Gender equality does not mean female physicians/staff for women and female physicians/staff for men, yet it seems that is how they view equality. Some of them are looking forward to physician ranks becoming majority-female, which is the trend we are on. I am glad that there are now female urologists so that women can have a choice, but I object to the notion that I need to be disabused of my still wanting to see only male urologists.

At Wednesday, February 21, 2018 6:15:00 AM, Blogger NTT said...

Good Morning All:

NBC is running a story today about the MeToo movement as it pertains to #MeToo in medicine: Women, harassed in hospitals and operating rooms, await reckoning.
The movement has men running scared right now but, if they are not careful, this will come back to bite them in the rear-end as men who own and operate companies that women need to work with and at will simply refuse to work with or hire women. There are already some professional women who have said their movement has set women back 30 years because they cannot get their male counterparts in business to work with them anymore.

What goes around comes around.

Female urologists can label me as sexist all they want. It’s my right to choose. For any urological event, I will always look for and choose a male doctor over a female doctor every day of the week and Sunday’s too. 😊

If today’s young man is more modest, all the power to him. As you said, as more men enter the medical system they may demand more respectful and dignified treatment than currently exists. Which in turn may force your Chief Resident Urologist, to rethink her position on same-gender care.

So as the push to balance the gender scales in medicine goes on, I bid thee all farewell for now.

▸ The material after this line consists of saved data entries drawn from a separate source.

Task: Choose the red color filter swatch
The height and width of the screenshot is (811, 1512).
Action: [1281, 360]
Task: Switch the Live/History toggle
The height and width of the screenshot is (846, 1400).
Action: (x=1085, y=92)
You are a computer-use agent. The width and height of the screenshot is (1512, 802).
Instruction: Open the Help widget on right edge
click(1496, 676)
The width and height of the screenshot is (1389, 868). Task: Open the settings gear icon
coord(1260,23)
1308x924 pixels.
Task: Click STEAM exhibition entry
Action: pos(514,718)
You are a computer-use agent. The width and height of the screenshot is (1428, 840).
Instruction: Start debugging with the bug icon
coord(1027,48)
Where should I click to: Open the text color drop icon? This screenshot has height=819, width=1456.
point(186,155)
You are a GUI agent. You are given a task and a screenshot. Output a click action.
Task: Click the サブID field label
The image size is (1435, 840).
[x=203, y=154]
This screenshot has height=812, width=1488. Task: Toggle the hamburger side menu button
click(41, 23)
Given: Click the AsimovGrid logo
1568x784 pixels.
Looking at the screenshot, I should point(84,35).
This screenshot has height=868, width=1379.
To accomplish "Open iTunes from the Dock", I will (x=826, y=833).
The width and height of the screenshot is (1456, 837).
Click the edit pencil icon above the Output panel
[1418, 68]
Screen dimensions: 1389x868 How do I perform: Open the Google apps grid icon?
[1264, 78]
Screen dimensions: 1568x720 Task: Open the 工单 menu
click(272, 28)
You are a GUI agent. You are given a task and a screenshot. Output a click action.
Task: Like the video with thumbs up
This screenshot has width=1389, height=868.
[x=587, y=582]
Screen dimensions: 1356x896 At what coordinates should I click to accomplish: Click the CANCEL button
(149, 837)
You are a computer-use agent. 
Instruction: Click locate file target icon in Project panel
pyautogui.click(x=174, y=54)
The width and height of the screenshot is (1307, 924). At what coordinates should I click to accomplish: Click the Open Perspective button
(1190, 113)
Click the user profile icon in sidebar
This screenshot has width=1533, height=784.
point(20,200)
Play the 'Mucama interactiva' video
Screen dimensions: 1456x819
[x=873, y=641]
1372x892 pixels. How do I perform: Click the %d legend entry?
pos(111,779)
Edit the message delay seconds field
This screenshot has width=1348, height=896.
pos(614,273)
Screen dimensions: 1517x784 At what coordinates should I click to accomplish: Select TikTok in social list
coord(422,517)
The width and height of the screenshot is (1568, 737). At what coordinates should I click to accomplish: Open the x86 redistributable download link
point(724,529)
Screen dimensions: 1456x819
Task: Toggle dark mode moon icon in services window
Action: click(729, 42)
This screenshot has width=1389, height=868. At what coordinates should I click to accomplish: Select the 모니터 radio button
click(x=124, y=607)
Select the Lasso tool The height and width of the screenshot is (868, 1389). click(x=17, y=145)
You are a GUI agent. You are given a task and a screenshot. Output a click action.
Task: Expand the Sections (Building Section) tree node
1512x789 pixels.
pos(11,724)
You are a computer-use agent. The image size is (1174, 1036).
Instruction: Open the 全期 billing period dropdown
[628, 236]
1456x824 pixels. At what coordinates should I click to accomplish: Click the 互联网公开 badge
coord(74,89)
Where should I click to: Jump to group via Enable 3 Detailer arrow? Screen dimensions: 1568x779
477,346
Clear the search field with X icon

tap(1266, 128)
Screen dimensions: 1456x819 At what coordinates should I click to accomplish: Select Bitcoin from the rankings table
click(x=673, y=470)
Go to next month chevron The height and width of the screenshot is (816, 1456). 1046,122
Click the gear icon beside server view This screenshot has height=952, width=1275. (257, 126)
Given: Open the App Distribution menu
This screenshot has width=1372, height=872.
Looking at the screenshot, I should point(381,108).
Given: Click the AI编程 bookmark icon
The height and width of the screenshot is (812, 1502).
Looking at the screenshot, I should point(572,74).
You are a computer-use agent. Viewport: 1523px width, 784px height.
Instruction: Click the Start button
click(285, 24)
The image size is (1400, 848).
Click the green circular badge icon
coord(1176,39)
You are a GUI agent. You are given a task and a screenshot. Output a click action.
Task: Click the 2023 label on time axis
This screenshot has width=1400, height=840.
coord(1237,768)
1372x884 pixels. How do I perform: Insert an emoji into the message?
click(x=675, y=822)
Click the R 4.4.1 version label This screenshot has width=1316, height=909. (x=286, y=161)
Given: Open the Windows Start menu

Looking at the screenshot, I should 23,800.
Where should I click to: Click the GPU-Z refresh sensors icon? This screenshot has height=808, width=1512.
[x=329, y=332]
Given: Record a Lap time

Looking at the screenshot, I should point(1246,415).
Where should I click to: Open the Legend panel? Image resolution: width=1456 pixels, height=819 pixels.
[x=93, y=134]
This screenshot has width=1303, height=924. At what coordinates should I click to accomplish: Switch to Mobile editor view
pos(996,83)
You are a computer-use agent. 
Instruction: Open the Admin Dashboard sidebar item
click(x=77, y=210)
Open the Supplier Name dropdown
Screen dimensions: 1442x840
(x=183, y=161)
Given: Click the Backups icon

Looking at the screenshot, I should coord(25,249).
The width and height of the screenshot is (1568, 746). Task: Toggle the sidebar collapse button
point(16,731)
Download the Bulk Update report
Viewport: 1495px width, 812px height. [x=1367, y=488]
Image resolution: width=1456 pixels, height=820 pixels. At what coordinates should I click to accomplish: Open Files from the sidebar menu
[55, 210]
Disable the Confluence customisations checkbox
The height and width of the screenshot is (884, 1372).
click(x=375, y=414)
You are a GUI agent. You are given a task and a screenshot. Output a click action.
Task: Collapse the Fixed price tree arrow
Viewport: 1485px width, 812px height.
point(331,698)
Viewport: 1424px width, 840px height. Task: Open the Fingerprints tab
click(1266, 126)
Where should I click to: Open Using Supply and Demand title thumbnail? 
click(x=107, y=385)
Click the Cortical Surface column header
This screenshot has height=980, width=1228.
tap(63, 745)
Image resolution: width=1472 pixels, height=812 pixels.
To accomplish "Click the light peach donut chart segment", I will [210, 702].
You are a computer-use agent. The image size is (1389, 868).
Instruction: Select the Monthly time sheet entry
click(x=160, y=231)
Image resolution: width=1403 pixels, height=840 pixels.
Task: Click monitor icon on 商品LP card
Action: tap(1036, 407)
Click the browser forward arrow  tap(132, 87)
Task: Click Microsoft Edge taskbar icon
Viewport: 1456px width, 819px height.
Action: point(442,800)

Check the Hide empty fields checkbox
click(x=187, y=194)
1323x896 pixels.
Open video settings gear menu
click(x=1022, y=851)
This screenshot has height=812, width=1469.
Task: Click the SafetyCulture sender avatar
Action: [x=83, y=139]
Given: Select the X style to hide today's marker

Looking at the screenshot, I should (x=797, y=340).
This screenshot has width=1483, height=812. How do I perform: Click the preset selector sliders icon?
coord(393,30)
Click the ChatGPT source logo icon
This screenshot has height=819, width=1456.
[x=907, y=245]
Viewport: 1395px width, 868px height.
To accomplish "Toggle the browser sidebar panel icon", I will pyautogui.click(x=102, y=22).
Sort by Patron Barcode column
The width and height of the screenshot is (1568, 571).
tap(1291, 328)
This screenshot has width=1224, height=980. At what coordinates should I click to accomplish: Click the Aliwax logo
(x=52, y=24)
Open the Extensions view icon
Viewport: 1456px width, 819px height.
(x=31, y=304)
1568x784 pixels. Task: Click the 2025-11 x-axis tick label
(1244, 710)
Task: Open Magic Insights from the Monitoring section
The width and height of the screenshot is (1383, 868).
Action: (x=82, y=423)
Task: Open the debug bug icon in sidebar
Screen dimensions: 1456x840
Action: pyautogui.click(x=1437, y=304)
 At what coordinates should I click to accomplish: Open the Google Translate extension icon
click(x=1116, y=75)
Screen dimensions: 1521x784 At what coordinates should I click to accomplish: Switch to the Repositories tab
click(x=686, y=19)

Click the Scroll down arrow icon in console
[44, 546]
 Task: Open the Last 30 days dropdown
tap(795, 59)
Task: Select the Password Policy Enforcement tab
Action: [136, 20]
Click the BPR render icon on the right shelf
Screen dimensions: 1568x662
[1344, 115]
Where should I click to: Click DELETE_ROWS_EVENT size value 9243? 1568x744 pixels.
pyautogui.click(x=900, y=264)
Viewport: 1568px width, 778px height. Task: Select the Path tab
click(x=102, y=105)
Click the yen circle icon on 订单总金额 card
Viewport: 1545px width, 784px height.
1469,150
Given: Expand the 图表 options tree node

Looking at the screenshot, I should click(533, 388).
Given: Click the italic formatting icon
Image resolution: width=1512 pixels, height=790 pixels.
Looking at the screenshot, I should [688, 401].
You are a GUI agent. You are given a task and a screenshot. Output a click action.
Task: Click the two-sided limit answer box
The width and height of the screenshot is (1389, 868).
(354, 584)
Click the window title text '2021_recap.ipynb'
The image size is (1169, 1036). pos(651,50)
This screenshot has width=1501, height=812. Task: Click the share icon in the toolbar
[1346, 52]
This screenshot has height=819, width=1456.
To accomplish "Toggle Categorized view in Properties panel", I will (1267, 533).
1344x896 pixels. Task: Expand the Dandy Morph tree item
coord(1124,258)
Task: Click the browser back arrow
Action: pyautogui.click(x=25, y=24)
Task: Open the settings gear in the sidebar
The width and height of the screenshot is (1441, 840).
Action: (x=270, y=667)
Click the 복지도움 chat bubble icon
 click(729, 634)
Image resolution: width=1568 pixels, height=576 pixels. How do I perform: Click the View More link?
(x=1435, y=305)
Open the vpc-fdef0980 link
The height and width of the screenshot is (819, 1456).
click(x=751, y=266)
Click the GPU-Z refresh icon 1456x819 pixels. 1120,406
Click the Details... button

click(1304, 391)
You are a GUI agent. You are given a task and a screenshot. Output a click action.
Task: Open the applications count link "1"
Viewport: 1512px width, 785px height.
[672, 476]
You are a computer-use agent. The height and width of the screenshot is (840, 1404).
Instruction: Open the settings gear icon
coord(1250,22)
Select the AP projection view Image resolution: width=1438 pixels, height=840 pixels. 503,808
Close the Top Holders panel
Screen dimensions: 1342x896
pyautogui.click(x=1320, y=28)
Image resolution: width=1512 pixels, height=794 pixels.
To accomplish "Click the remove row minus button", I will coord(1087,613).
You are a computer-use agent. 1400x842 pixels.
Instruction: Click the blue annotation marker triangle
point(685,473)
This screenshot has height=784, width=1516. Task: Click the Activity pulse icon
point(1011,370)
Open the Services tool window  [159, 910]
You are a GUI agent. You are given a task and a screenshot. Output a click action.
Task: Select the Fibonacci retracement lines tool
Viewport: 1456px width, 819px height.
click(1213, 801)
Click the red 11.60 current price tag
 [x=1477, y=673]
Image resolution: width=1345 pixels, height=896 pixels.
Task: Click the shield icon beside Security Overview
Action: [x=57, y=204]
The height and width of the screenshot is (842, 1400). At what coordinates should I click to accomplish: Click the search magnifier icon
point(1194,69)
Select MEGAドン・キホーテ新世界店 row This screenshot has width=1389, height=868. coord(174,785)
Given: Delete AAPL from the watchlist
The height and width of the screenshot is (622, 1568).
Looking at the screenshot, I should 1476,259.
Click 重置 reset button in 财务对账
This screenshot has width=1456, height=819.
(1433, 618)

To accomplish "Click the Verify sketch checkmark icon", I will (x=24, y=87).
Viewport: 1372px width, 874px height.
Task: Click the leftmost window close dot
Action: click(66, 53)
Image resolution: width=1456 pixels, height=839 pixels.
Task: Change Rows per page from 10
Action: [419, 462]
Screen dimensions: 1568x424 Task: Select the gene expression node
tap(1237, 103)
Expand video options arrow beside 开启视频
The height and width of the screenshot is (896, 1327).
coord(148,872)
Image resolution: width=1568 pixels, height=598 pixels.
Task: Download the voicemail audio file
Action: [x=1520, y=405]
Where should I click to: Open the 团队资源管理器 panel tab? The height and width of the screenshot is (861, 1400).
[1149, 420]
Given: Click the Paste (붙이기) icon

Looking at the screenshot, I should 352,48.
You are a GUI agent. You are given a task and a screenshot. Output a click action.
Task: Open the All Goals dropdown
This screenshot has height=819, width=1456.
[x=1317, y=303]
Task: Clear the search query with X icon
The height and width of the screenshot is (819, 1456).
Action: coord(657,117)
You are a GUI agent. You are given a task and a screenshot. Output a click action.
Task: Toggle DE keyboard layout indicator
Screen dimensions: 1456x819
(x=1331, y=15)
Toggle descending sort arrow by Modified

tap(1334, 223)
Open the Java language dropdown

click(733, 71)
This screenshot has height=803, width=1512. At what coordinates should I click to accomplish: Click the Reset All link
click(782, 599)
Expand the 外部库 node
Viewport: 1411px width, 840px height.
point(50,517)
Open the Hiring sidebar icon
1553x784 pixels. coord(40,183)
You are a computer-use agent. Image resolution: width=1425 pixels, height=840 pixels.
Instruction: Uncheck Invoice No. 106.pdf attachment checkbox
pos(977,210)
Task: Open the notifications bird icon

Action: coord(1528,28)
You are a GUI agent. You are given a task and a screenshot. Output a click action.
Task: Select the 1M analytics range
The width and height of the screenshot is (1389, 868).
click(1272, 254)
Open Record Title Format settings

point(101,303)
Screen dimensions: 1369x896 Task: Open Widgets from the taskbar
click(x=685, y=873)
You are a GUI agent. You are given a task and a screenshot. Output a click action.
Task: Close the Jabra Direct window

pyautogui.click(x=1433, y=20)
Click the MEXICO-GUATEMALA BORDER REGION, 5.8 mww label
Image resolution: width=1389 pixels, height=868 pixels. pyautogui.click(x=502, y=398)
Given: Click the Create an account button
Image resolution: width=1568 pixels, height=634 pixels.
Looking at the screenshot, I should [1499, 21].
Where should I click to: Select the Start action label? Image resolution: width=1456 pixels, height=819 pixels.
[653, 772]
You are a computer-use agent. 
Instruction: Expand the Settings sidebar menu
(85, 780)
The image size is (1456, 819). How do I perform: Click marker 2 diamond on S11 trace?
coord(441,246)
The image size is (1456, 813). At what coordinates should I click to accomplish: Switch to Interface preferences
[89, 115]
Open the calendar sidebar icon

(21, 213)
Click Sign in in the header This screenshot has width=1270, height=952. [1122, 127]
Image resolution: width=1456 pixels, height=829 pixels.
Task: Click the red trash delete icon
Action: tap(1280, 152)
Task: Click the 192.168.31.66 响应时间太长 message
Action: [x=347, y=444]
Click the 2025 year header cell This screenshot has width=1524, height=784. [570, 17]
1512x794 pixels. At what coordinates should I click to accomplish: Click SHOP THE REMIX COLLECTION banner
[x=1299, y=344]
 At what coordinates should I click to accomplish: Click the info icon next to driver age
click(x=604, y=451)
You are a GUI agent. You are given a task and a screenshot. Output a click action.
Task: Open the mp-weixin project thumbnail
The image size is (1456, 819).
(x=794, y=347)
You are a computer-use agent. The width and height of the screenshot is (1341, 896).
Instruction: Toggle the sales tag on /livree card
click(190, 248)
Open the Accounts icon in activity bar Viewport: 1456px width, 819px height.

At Wednesday, February 21, 2018 1:57:00 PM, Blogger Biker in Vermont said...

NTT & Mike, I'm also glad there are female urologists now for women who want them. I'm just wary of what the impact of current male as 2nd class citizen feminist thinking is going to be in healthcare.

On the #MeToo stuff, I have read that in corporate settings men are backing off on mentoring young women out of fear of being accused of something. One accusation and their career is over, so they are taking a self-protective position via avoidance. Sad. I mentored many women during my career, but I suppose I'd be wary now too. One of my retirement jobs is that of a small town elected official. In that capacity I visit many properties but we don't do any site visits unless there are two us (both men) so as to preclude a he said she said scenario. In a way its our own version of requiring a chaperone for our protection.

NTT, that article does a great job of portraying all women as victims and all men as potential perpetrators, including male patients. That is not going to help our cause.